[Stored data]
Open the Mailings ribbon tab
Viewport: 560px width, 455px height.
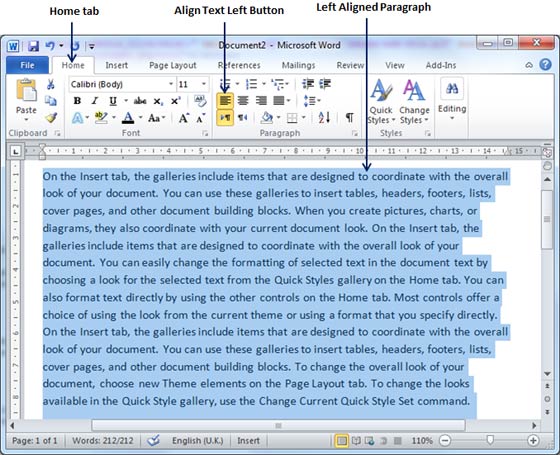(x=298, y=65)
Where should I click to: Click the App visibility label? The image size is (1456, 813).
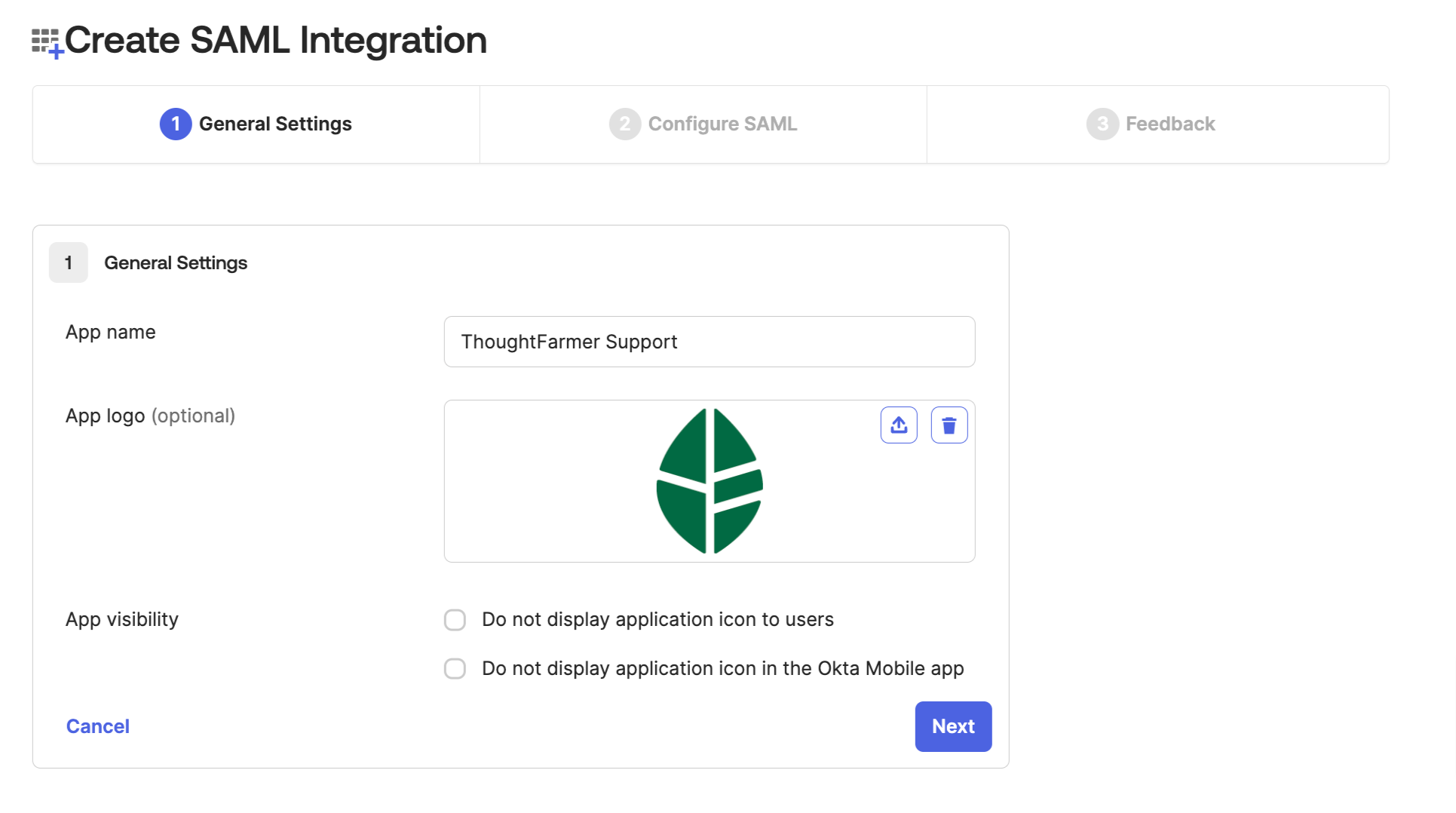(122, 620)
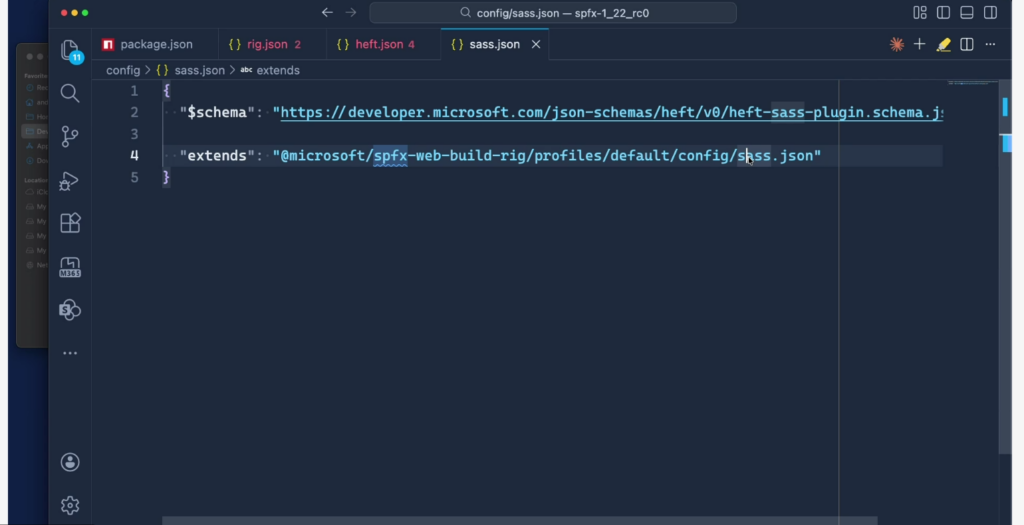Click the highlighter pen icon in editor toolbar
The height and width of the screenshot is (525, 1024).
tap(943, 45)
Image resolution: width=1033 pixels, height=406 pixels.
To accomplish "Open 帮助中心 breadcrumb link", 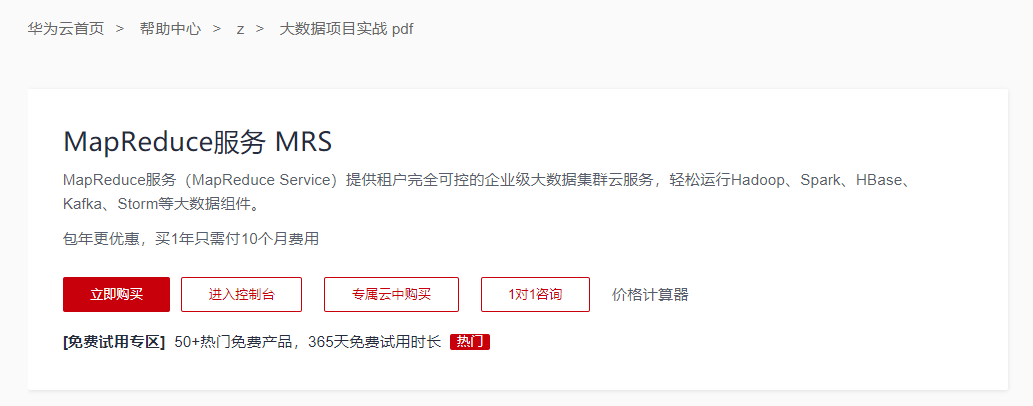I will click(x=170, y=29).

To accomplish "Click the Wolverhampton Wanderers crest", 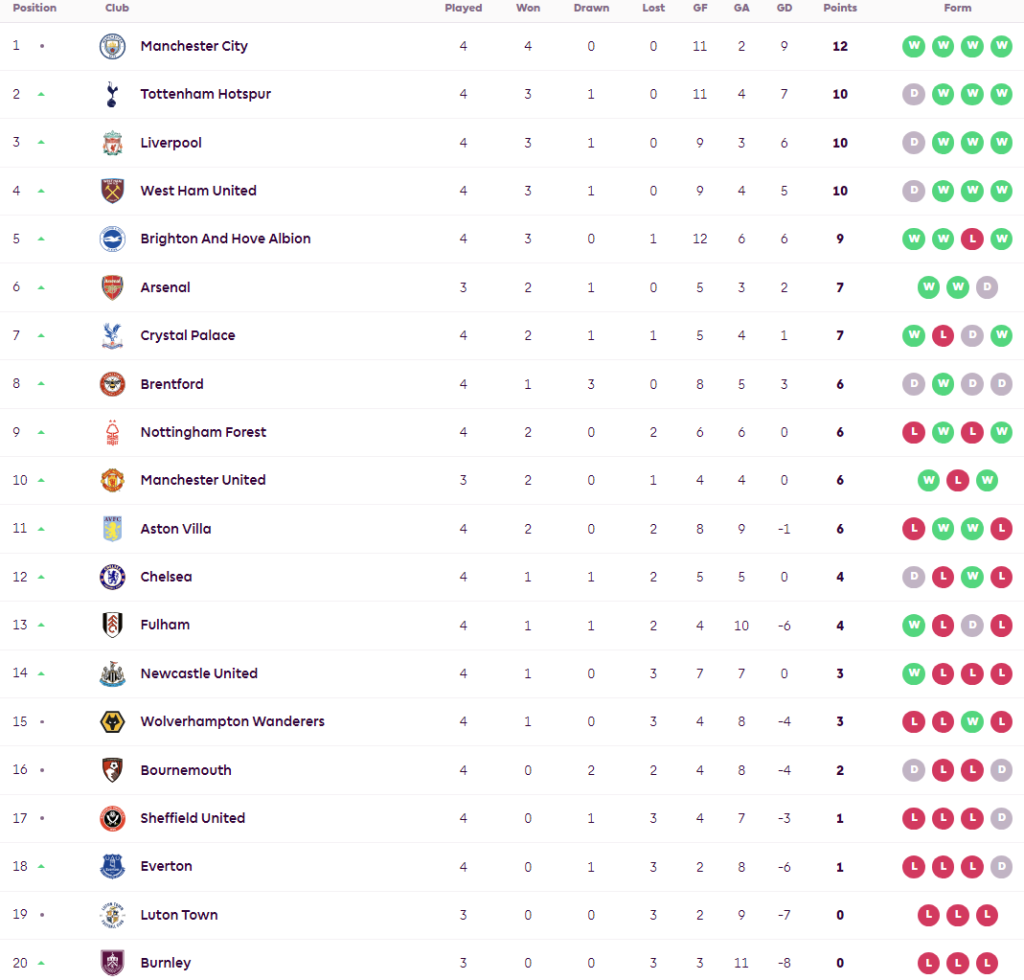I will pyautogui.click(x=112, y=722).
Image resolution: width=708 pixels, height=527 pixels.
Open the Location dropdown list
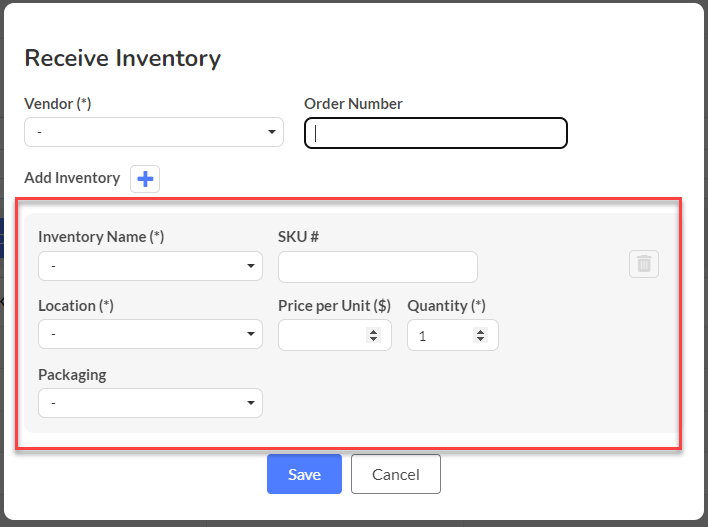150,334
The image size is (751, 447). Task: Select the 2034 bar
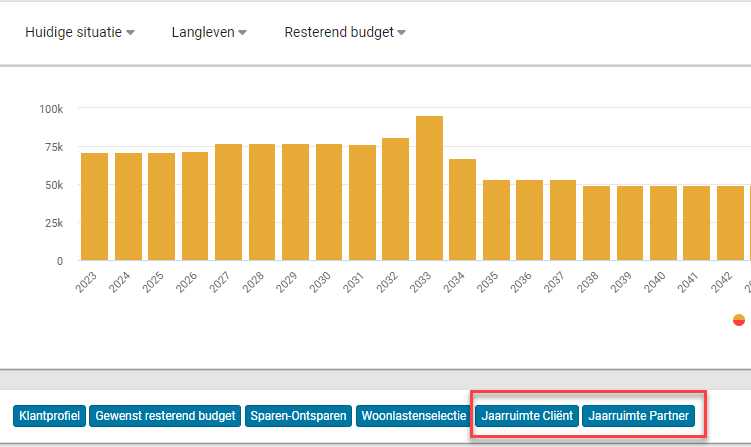tap(462, 209)
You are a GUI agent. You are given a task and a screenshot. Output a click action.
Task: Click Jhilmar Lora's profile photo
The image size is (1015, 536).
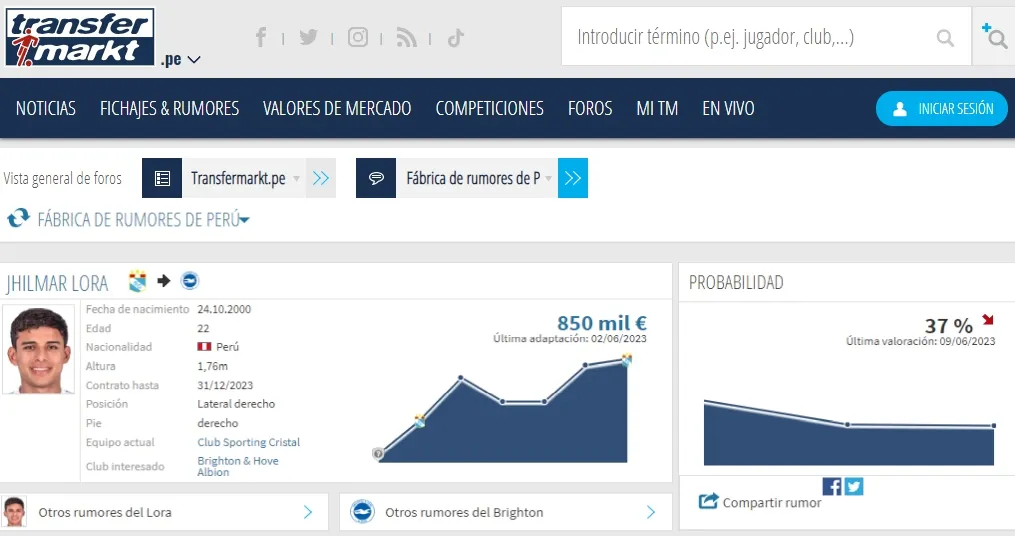[x=38, y=349]
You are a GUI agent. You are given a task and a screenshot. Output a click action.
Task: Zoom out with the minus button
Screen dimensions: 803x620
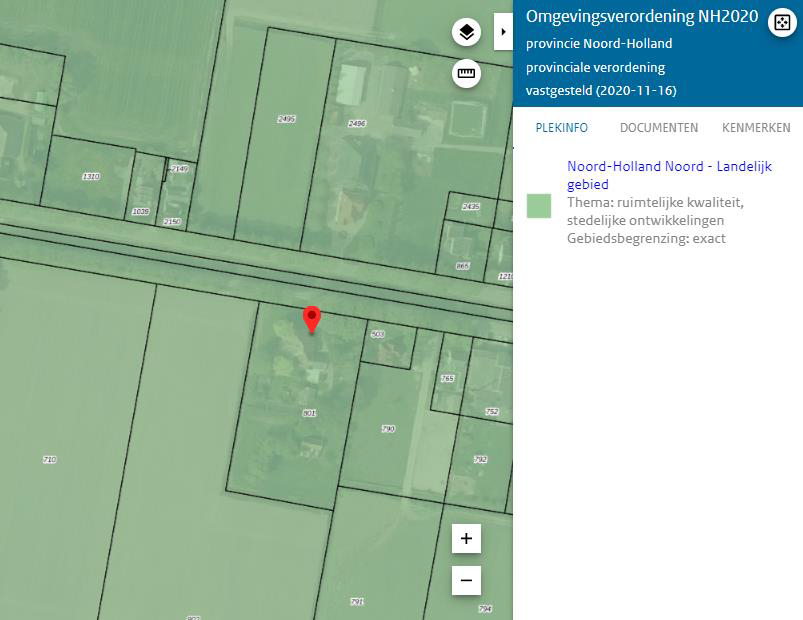tap(466, 580)
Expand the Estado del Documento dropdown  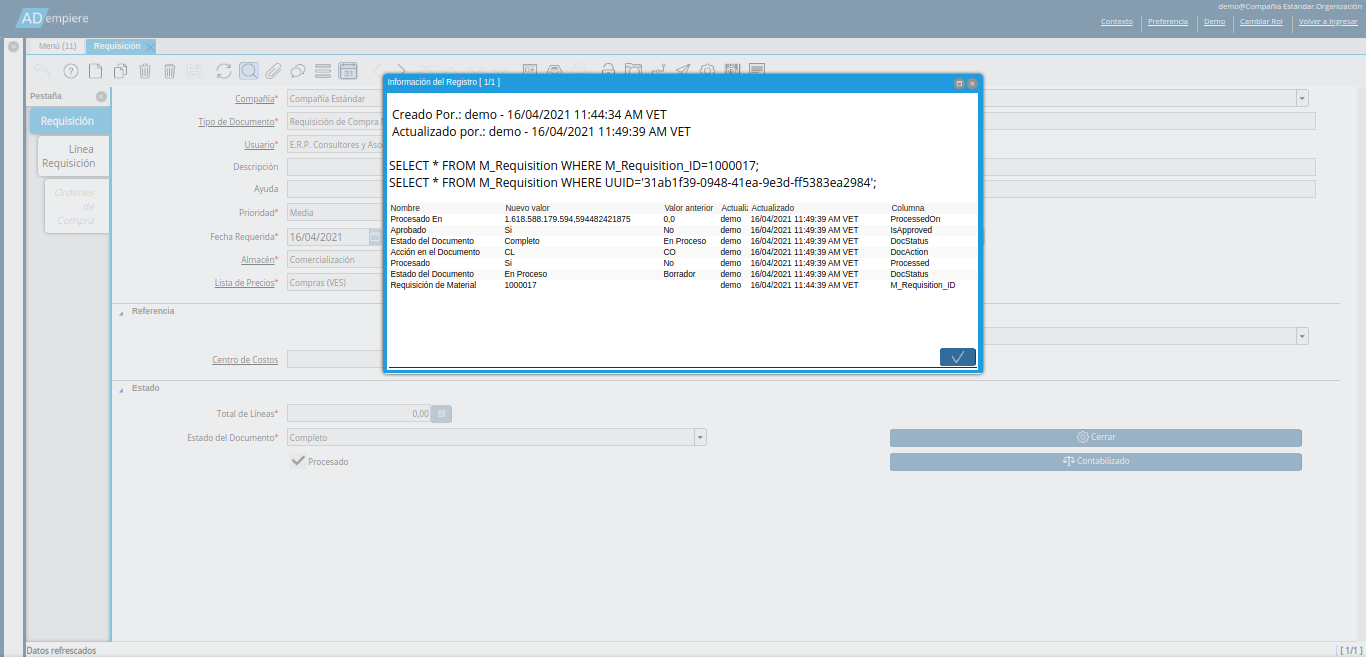pyautogui.click(x=700, y=437)
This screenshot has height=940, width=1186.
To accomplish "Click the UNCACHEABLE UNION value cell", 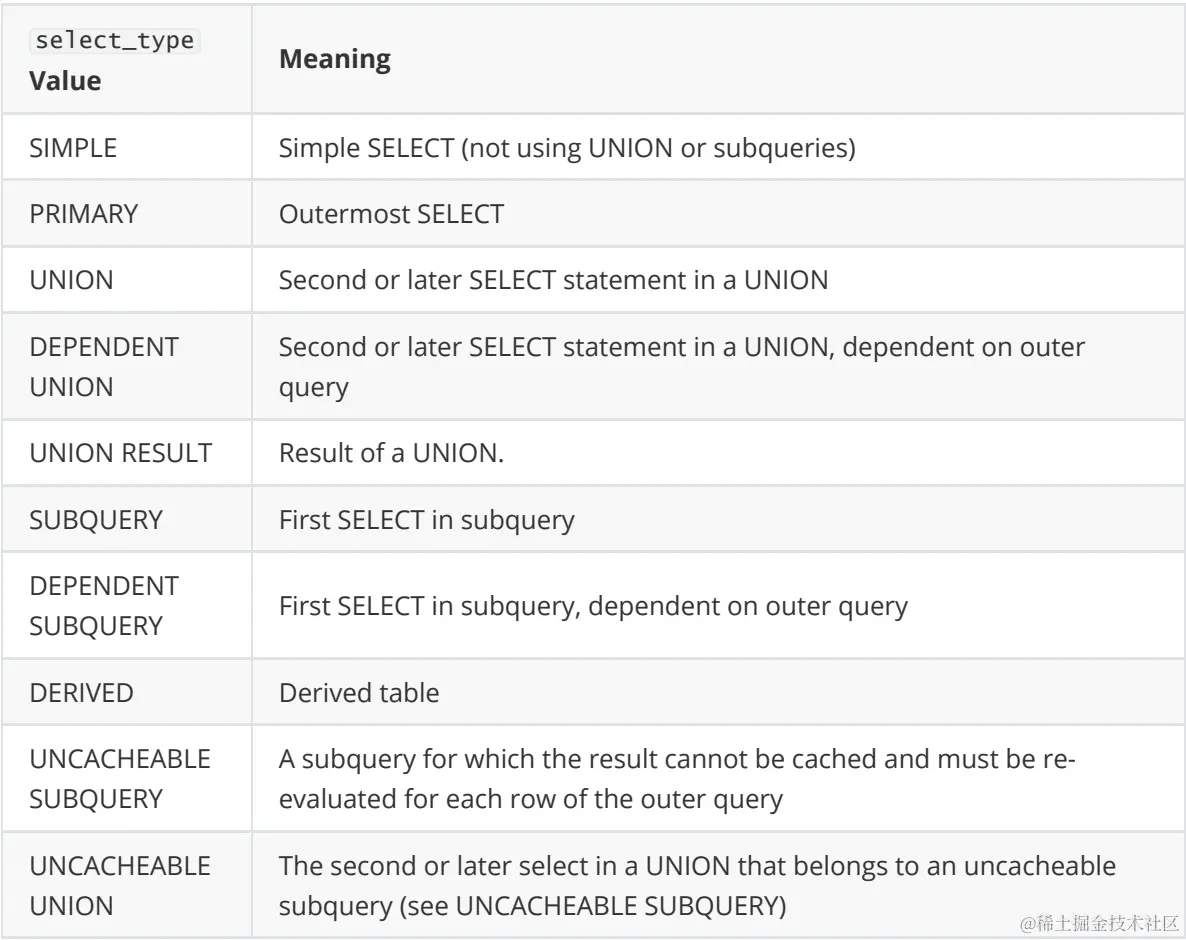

## [What is required]
Repeat verbatim the lines between the start of the data and the line containing "Image resolution: width=1033", both ends included, omitting all pictures.

## [Exercise output]
Open the Mailings ribbon tab
Viewport: 560px width, 455px height.
(x=298, y=65)
Where should I click to: Click the App visibility label? The image size is (1456, 813).
(122, 620)
Click the highlighter pen icon in editor toolbar
The height and width of the screenshot is (525, 1024).
tap(943, 45)
Image resolution: width=1033 pixels, height=406 pixels.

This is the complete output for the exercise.